Not entirely surprisingly, the ACLJ supports teaching creationism in public school science classes as an alternative to evolution--with the understanding that legally, such teaching cannot "promote a religious purpose." So I guess that could/should amount to the teacher saying: "Now there are various
But the ACLJ's interest in course content goes beyond teaching Creationism as science:
If your school introduces practices that appear related to the occult, such as visualizing conversations with dead historical figures, chanting a mantra-like slogan, practicing any form of meditation, and so on, then the Establishment Clause of the First Amendment works on your side. The Establishment Clause forbids the state from setting up one religion over and against other religions. Since these practices are religious and state-sponsored, they represent a violation of your rights.
So, apparently, no patriotic school plays about the U.S. founding fathers for Christian students since they'd need to imagine "conversations with dead historical figures"--perhaps talking to other dead historical figures. Eek! And chanting "Warthogs, warthogs, you're the best!" at school football games is arguable out too.
Suffice it to say that, being a godless, bleeding heart liberal, I will not be sending either financial, moral, or spiritual, prayerful support the ACLJ's way.
But I've digressed from the topic which started this post: stopping someone from ripping mention of a holy name, somehow, from the U.S. founding documents; deporting God from our country; and getting the government to do something about it.

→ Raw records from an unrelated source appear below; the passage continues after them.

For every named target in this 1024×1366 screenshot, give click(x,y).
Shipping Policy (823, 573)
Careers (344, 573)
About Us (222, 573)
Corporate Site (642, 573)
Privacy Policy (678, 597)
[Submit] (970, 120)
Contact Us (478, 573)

So back to it.
Since my visit to the ACLJ web site didn't provide much enlightenment on who was doing what to what, and how, or which government was supposed to do what to what and how, I decided to ask the friend who asked me to join the cause for clarification. Because surely, she wouldn't support a cause she didn't fully understand, right?
I wrote to her: "I need more information before I can support your cause, and I can't find the answers on that cause's Facebook page. So, please, help me out. How many U.S. founding documents are at risk?! Which ones? What do they say about the holy name? Who is going to remove mention of the holy name from these documents and our country, what authority do they have to do that, and how will they do it?!! What government is supposed to do something about this removal, and what is it supposed to do about it?"
That message was sent several days ago, and I still haven't gotten a response. That's disappointing. I truly was anxiously awaiting an answer which I'm sure would have been enlightening for me.
And if you were wondering, surprisingly, she hasn't defriended me--yet.